Heavenly Skeletons is a dynamic investigation of how drawing translates abstract concepts into tangible form – how it becomes a reflection of reality, a method of thought, and an intentional act of making.

The selected artists engage with drawing as a form of material thinking – spatial, physical, and reflexive. Their approaches are materially diverse, rooted in traditional mark-making as well as sculpture, time-based media, and installation. Yet all share a sensibility to drawing as a live, responsive, and often urgent creative act, driven by the larger questions the artists are exploring in their individual practices, where drawing is neither sketch nor scaffold; it is the thing itself – reconfigured, looped and performed. 

Angela Eames, through her video works, Infinivids, explores drawing in direct relation to technology, be that pixel or pencil. These looping videos treat drawing as a time-based act with the potential to run endlessly. Eames uses computer technology to extend her vision and explore image-making beyond what the eye can see. Virtual space becomes a place for intuitive discovery and structural inquiry.  

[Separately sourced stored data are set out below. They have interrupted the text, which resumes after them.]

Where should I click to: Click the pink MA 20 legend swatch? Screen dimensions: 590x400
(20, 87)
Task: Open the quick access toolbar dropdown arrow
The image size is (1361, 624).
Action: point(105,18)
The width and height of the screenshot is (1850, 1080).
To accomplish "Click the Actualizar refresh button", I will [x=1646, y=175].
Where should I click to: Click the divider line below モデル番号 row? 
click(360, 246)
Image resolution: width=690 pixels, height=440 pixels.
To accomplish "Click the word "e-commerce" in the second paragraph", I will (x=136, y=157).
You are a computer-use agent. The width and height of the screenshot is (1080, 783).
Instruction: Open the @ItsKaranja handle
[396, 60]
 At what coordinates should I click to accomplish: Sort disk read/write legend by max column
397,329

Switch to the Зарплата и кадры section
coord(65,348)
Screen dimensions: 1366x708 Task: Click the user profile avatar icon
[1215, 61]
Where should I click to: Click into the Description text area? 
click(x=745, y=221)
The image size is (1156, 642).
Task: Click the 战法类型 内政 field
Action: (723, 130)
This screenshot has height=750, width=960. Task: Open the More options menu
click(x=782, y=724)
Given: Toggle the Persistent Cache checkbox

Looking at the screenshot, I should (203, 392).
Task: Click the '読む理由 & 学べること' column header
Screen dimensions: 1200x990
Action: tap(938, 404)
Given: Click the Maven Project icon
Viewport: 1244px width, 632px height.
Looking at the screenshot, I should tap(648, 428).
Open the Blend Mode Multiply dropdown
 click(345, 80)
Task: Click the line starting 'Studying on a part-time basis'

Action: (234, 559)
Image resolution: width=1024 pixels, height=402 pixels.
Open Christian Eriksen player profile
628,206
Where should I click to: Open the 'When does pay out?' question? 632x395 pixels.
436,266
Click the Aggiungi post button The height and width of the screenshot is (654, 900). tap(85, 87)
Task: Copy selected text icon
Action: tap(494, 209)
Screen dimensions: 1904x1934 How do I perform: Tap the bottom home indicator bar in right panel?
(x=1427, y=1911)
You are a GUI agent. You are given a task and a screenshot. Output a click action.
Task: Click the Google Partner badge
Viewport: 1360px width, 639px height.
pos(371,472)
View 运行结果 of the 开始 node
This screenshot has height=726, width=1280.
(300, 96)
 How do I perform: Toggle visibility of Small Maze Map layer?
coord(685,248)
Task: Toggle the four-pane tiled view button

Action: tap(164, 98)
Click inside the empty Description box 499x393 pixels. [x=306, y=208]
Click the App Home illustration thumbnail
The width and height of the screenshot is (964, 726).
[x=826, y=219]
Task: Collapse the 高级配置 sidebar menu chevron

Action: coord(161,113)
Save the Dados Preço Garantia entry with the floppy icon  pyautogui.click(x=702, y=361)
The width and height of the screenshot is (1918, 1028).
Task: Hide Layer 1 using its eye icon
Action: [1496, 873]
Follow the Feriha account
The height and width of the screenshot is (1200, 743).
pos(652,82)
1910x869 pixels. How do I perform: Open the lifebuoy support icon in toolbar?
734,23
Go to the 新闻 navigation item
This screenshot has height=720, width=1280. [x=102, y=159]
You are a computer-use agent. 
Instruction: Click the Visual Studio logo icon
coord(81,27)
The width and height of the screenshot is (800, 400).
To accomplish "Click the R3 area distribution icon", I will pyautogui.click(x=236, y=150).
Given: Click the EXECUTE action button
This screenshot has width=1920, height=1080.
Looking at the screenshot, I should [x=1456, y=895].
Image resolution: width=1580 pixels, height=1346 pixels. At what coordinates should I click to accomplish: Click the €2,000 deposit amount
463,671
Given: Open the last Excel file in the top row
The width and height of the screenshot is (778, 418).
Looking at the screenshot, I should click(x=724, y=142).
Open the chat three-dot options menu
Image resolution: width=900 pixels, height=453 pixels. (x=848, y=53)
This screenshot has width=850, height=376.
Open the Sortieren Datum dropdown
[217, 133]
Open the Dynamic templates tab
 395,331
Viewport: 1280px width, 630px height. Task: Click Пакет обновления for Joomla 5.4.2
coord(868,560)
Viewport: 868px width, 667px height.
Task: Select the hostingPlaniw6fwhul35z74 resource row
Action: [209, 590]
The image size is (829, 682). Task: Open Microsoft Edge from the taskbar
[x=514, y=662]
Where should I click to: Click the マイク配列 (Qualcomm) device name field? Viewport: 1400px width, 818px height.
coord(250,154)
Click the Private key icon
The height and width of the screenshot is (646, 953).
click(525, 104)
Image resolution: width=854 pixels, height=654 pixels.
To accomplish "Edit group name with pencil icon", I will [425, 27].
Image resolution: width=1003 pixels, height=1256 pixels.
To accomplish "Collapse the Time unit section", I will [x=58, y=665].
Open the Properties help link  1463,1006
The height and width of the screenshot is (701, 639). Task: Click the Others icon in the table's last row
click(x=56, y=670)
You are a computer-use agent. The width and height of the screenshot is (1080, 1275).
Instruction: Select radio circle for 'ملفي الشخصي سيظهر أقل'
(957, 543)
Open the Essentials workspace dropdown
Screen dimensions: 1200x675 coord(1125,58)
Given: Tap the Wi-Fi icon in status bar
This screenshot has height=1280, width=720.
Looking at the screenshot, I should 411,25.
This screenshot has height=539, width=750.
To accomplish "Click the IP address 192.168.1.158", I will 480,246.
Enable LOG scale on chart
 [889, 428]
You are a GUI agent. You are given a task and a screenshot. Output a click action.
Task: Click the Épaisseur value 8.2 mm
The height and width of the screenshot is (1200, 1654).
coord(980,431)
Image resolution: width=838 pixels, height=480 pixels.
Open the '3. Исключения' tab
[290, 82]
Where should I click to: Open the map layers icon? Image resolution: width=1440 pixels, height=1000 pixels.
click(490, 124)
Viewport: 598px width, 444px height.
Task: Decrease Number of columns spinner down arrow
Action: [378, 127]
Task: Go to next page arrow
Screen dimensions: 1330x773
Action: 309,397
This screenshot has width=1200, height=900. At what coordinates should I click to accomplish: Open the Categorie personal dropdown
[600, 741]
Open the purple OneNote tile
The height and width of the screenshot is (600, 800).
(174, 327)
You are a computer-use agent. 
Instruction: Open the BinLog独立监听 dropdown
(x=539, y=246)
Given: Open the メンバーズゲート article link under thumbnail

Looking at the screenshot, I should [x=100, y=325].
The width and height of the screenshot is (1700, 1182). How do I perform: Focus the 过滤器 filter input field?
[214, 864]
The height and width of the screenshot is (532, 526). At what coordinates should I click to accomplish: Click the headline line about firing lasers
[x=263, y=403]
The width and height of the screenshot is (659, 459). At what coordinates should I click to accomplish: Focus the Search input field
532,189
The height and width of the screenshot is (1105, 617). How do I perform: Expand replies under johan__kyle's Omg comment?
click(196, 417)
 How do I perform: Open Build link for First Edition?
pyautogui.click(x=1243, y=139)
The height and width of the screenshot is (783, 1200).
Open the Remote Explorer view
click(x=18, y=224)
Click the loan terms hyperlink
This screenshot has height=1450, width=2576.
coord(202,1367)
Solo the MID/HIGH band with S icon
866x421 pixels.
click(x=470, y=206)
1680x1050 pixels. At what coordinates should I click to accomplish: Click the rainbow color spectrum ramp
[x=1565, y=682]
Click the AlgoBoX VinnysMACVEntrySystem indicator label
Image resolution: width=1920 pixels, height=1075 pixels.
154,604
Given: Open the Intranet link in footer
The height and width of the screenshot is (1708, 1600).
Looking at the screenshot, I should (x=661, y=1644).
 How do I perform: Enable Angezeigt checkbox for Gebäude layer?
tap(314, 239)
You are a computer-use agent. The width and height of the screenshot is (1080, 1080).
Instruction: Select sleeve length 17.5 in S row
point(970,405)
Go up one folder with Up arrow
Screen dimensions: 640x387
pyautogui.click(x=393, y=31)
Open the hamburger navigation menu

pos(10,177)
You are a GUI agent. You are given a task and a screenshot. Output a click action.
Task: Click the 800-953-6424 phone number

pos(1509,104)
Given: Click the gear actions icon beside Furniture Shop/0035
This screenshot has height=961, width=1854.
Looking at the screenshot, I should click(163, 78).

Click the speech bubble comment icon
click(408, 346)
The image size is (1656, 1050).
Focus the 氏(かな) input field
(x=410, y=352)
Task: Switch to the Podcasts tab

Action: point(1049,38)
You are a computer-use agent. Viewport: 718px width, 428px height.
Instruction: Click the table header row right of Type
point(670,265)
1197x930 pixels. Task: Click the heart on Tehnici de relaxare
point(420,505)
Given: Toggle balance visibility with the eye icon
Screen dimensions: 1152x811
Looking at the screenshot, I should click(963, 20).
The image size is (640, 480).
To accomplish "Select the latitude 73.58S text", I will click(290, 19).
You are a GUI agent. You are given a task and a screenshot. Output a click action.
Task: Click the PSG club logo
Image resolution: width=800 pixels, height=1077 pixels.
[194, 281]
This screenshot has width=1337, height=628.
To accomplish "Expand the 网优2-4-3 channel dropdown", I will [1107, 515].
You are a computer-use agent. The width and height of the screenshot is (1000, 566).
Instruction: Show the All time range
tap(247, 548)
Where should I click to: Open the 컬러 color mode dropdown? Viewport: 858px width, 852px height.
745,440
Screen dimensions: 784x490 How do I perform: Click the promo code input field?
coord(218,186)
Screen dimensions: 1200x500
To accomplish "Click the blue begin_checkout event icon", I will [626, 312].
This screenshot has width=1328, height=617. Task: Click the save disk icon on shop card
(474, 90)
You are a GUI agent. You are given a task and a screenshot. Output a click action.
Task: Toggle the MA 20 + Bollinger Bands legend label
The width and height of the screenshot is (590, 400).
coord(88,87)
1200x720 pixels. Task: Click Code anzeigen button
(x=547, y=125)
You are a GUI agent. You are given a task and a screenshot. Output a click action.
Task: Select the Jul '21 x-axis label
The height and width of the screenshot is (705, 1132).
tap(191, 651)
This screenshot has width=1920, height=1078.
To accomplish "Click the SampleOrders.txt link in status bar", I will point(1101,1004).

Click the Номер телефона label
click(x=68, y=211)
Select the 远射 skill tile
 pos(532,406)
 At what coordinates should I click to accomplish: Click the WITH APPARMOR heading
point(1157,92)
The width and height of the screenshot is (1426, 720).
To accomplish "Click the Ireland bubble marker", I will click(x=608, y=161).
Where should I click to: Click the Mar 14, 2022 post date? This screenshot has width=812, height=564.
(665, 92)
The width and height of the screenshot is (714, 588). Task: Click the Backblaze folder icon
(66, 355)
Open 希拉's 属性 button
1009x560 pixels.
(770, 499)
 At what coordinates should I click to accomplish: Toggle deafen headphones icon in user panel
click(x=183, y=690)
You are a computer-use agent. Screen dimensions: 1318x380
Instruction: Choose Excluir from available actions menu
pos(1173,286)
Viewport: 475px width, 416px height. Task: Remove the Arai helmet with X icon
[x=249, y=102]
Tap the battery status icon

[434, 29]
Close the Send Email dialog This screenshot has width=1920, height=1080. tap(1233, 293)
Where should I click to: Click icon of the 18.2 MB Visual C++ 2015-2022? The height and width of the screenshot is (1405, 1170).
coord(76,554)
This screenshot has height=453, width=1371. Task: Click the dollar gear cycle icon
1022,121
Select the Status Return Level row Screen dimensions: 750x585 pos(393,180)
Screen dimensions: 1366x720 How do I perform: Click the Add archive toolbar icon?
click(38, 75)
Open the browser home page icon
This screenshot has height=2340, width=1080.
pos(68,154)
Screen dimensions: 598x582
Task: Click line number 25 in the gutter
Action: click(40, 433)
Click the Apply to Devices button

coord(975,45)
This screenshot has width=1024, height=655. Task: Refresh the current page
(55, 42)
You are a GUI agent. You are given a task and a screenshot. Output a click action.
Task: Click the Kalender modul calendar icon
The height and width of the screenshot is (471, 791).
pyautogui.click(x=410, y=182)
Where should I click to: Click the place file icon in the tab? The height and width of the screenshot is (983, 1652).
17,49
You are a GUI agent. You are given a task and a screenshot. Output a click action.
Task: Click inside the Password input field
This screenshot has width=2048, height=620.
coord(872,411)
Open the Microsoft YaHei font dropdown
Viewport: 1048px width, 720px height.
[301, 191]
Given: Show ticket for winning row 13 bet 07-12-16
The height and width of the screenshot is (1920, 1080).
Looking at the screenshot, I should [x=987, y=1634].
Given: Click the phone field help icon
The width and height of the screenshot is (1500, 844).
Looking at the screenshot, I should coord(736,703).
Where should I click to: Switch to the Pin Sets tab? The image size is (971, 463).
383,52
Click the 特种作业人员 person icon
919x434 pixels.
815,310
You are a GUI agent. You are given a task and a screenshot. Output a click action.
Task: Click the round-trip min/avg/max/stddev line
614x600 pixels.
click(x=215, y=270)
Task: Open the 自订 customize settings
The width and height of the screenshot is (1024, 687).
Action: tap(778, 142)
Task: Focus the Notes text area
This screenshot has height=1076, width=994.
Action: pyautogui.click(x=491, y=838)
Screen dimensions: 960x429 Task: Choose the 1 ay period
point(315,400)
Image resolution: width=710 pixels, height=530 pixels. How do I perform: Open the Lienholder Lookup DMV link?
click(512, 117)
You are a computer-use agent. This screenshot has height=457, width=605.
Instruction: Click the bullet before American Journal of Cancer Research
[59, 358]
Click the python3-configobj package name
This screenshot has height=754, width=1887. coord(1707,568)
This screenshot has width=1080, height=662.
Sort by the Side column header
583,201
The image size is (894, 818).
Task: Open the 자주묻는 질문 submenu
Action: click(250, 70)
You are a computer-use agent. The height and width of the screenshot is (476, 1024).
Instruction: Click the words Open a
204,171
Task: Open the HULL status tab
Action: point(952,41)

Positioning drawing as both a generative and receptive structure – a means of sensing, storing and responding – Kate Fahey develops a materially layered practice. Her work brings together cast organic forms, health-related and supplementary objects, and sound, proposing sculptural form as a bodily and ecological system attuned to processes of recovery, transformation and exchange. 

Large-scale charcoal drawings allow Tony Fleming to revisit decades of recurring themes. Working with a raw, expressive hand, he evokes psychological  urban decay – both remembered and imagined -held together by dense layers of carbon and form. 

Breaking down and recomposing drawings and painted surfaces across architectural grids, Charlotte Guerard repositions painting and drawing within choreographed systems, where scale, movement, and sequencing become compositional tools. Guerard’s drawing installation is site-responsive to the front gallery space, opening up the potential for flux, play and interaction with its audience and environment.  

In The Hermit’s Song, John Strutton drawings inspired by a pilgrimage to the hermitage of 5th-century Irish Saint Colman Mac Duagh, combining frottage hand drawing and digital manipulation he examines the role of place, memory and ritual through hybrid methods of sound recording time.  

Sited in the Shed Space, Samuel Zealey’s vertiginous sculpture is a precarious balance of domestic objects and figurative geometry. The sculpture marks an early articulation of his interest in equilibrium, sustainability and the poetic potential of engineering and laws of physics. 

Coleman Project Space, 94 Webster Road London SE16 4DF from 31st May – 29th June.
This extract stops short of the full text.